### LISTA DE TAREFAS
[1] Segundo o texto sobre o discurso eclesial, quem fez a tradução do artigo?
[2] Transcreva, sem qualquer alteração, a passagem do texto sobre o discurso eclesial que vai de "12 Junho 2018" até "121, 2-122, 4])".

### TRECHO DO DOCUMENTO

== == ==

12 Junho 2018
Trata-se de um “dispositivo teórico” que realiza, mediante uma indiscutível fineza retórica, um resultado predeterminado: impedir toda mudança e fazer prevalecer, afetivamente antes ainda que conceitualmente, um primado do antigo sobre o moderno. É um “dispositivo de bloqueio”, que bloqueia afetivamente, “por apego”, todo projeto de reforma.
A opinião é do teólogo italiano Andrea Grillo, professor do Pontifício Ateneu Santo Anselmo, em Roma, do Instituto Teológico Marchigiano, em Ancona, e do Instituto de Liturgia Pastoral da Abadia de Santa Giustina, em Pádua.
O artigo foi publicado em Come Se Non, 10-06-2018. A tradução é de Moisés Sbardelotto.
“Ad discendum item necessario dupliciter ducimur, auctoritate atque ratione. Tempore auctoritas, re autem ratio prior est.”
(Aug., De ord., II, IX, 26 [CCL, XXIX, 121, 2-122, 4])
Neste texto, gostaria de analisar com uma certa precisão um “modelo de argumentação” que, a partir dos anos 1970, se difundiu no discurso eclesial e assegurou progressivamente uma verdadeira “paralisia” daquela orientação à reforma e aos processos de atualização que o Concílio Vaticano II tinha reintroduzido providencialmente na vida da Igreja.
Em outros lugares, já abordei o fenômeno, identificando uma espécie de “estilo magisterial”, que se baseava em uma estratégia paradoxal: negando a própria autoridade, ela conserva toda a sua autoridade (cf. “Igreja ‘em saída’ e exercício da autoridade: para além de um ‘lugar-comum’ do magistério recente”).
Retomo brevemente o sentido daquele primeiro raciocínio.
No texto citado, eu já observava há dois anos que, no debate eclesial decorrente das palavras proféticas do Papa Francisco sobre a “Igreja em saída” e sobre a “superação da autorreferencialidade” ainda não se havia compreendido claramente o quanto essa prioridade, que o papa enunciou com razão desde os primeiros dias de seu ministério – e que já estava claramente presente no seu texto apresentado à Congregação dos Cardeais em conclave –, requeria uma profunda revisão do estilo com que a Igreja pensa e age com relação ao tema do “poder” e da “autoridade”.
Para poder “sair da autorreferencialidade” e tornar-se realmente “heterorreferencial” – ou seja, para não pôr o centro em si mesma, mas o Outro e o outro – a Igreja, acima de tudo, deve reconhecer que é investida com uma autoridade real e eficaz.

== == ==

(Entradas de dados armazenadas)
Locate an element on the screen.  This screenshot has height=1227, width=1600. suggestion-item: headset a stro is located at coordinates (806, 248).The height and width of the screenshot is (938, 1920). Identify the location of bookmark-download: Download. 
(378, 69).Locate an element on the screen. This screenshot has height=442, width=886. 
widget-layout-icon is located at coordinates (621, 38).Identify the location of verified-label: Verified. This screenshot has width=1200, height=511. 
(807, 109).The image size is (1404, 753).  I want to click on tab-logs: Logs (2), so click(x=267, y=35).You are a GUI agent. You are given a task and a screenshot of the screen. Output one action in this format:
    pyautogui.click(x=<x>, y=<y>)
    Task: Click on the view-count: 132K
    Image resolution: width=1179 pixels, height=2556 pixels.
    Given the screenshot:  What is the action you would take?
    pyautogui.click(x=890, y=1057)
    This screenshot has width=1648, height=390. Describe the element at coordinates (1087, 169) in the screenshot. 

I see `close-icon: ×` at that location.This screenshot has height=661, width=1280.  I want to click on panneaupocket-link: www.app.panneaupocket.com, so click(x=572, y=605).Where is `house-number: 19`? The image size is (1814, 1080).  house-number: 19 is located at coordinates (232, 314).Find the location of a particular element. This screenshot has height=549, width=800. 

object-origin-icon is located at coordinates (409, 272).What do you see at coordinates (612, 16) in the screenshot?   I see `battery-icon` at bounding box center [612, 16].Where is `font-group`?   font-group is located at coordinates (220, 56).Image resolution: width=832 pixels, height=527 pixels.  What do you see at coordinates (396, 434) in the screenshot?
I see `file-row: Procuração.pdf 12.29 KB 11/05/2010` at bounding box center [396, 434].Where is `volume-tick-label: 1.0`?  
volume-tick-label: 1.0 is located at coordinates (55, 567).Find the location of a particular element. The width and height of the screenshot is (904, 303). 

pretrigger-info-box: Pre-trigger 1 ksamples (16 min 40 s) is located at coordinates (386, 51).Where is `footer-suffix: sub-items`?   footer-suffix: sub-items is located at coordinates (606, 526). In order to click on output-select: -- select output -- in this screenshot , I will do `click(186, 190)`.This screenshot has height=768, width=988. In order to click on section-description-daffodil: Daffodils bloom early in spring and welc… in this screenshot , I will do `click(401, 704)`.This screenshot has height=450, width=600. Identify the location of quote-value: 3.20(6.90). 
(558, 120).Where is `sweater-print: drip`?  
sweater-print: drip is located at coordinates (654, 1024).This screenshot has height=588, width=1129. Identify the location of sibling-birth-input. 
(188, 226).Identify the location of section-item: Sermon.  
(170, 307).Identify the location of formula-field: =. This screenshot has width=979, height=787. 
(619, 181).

== == ==

### RESPOSTAS ESPERADAS
[1] Moisés Sbardelotto.

[2]
12 Junho 2018
Trata-se de um “dispositivo teórico” que realiza, mediante uma indiscutível fineza retórica, um resultado predeterminado: impedir toda mudança e fazer prevalecer, afetivamente antes ainda que conceitualmente, um primado do antigo sobre o moderno. É um “dispositivo de bloqueio”, que bloqueia afetivamente, “por apego”, todo projeto de reforma.
A opinião é do teólogo italiano Andrea Grillo, professor do Pontifício Ateneu Santo Anselmo, em Roma, do Instituto Teológico Marchigiano, em Ancona, e do Instituto de Liturgia Pastoral da Abadia de Santa Giustina, em Pádua.
O artigo foi publicado em Come Se Non, 10-06-2018. A tradução é de Moisés Sbardelotto.
“Ad discendum item necessario dupliciter ducimur, auctoritate atque ratione. Tempore auctoritas, re autem ratio prior est.”
(Aug., De ord., II, IX, 26 [CCL, XXIX, 121, 2-122, 4])